The advent of kidney transcriptomics and urinary proteomics has further highlighted the mismatch between AKI “staging” and the physiological and molecular responses of the kidney. While sCr may be elevated in diverse experimental models and patient care scenarios, kidney genes and proteins demonstrate specificity for the stimulus and its cellular targets. For example, many proteins are found in the urine after kidney ischemia, yet few of these are upregulated by volume depletion, although in both cases sCr may be elevated to an equivalent extent. Instead we and others have found that different genetic signatures are activated by severe volume depletion and by kidney ischemia. This was determined in thousands of patients presenting with a broad range of illnesses11, as well as in animal models12 including large studies in rodents by Star and colleagues13. In sum, new in-situ RNA and protein techniques14 have identified a myriad of genes which provide etiologically-dependent, and anatomically specific15 transcriptomic and proteomic signatures from different segments of the nephron in humans, as well as in model organisms.

• **What to work on**
**1.** Answer each question from the kidney injury passage.
(a) The advent of which two fields has highlighted the mismatch between AKI "staging" and the kidney's responses?
(b) Which two conditions activate different genetic signatures?
(c) Who carried out the large studies in rodents?
**2.** Pick up the kidney injury passage after its final sentence and add a short paragraph in the same style.

• **Supplied data**
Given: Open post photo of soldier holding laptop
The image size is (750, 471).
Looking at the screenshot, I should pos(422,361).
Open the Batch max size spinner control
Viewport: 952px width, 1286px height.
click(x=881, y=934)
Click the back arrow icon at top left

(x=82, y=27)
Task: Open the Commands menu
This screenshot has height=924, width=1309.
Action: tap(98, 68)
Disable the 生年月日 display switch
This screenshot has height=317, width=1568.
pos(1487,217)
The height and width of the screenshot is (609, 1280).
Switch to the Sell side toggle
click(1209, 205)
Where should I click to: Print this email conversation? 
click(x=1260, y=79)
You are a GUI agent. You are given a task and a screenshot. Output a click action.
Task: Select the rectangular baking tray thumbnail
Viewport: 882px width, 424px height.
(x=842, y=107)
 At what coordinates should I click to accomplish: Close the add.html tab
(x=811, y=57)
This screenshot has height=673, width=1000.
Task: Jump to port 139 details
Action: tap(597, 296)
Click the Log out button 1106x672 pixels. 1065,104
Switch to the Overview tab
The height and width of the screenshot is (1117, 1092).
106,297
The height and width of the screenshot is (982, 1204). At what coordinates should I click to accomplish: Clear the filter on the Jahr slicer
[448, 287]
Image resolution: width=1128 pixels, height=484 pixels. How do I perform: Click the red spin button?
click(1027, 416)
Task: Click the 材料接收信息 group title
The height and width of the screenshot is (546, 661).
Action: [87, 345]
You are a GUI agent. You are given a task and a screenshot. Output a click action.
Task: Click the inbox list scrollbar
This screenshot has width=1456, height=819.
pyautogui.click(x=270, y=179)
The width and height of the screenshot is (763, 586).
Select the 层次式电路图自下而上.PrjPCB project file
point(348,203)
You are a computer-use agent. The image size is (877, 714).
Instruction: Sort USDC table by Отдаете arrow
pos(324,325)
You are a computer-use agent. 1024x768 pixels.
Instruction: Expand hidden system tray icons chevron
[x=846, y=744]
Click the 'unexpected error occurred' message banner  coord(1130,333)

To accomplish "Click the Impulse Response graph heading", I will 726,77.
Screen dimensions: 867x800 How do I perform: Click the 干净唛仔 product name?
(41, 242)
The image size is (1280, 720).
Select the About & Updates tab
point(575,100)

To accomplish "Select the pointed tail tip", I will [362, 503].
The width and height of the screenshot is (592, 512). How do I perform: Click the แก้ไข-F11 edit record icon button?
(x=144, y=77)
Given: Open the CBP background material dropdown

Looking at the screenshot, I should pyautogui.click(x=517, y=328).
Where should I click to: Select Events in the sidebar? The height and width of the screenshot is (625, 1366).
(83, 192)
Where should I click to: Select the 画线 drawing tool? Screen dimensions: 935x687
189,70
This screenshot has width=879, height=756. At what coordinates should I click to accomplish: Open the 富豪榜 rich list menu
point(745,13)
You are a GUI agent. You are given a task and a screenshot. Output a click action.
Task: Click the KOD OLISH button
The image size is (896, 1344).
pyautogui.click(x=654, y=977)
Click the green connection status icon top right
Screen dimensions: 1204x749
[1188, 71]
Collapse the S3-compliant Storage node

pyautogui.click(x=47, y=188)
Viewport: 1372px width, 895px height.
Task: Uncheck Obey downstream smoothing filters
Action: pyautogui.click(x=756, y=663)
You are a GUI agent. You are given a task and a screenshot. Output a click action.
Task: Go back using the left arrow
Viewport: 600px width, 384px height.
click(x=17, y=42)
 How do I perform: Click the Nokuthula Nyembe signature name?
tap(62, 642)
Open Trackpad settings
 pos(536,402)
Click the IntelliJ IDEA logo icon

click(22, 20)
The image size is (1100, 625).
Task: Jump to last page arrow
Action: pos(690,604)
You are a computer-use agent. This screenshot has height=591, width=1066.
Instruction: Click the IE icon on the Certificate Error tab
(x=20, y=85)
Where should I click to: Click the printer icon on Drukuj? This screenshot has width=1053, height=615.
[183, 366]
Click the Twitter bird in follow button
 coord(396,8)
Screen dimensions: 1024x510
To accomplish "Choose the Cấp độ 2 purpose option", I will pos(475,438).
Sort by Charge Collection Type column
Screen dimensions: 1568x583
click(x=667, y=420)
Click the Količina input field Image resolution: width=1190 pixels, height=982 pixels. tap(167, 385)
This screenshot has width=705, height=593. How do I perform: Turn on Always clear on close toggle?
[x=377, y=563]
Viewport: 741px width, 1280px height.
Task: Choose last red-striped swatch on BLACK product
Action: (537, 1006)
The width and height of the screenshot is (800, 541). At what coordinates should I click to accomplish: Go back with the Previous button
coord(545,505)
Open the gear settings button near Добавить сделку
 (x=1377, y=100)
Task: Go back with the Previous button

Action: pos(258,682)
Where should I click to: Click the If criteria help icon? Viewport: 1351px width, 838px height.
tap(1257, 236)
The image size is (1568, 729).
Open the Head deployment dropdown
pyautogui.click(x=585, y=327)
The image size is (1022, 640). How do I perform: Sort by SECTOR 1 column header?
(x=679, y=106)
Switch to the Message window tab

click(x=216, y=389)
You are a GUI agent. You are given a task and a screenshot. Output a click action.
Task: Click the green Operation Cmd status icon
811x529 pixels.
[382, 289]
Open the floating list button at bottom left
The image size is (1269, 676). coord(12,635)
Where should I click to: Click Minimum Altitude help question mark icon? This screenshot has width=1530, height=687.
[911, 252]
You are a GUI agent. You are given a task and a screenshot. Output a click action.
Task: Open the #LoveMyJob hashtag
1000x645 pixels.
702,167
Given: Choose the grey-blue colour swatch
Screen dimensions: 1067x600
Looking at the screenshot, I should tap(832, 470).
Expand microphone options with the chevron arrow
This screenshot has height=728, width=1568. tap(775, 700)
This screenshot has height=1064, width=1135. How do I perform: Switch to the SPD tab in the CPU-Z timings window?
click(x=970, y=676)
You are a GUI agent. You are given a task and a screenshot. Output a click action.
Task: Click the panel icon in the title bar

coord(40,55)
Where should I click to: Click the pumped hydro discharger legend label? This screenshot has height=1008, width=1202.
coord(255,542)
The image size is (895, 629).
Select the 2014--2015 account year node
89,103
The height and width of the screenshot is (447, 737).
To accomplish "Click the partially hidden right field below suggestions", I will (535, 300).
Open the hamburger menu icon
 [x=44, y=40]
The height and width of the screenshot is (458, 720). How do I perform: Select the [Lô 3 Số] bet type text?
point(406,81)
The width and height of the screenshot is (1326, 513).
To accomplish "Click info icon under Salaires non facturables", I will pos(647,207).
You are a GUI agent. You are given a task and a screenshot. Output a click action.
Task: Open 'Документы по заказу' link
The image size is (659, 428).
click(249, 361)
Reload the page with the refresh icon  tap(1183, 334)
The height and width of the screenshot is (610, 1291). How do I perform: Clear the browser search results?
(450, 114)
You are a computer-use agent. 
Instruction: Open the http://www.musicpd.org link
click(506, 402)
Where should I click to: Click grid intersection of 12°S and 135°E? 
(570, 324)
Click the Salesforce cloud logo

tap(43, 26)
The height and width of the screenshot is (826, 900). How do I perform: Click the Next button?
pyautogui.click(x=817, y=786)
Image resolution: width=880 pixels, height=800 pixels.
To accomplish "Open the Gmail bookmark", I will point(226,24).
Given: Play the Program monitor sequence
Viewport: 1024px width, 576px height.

• **Responses to the tasks**
**1.**
(a) Kidney transcriptomics and urinary proteomics.
(b) Severe volume depletion and kidney ischemia.
(c) Star and colleagues.

**2.**
The dissociation of kidney transcriptomics and urinary proteomics from sCr is well described, and has caused much consternation. This is likely due to differences in the intrinsic characteristics of sCr (delayed, insensitive, not specific to intra-renal damage) and the genetic response of the kidney (rapid, very sensitive, cell specific)16. As an example, localized kidney damage will generate a rapid highly detectable genomic response, whereas sCr might not increase in response to this regional insult. By contrast, parallel changes in the genomic response and in sCr levels occur when kidney damage is diffuse and severe enough to overcome renal reserve. In addition, sCr may be elevated as a result of extra-kidney diseases such as heart failure, but this may not engender the same genomic response in the kidney as would direct tubular damage. These findings are analogous to the comparison of the highly sensitive troponin assay, the EKG, and the echocardiogram, which dissociate from one another to varying degrees, depending on the severity of myocardial damage.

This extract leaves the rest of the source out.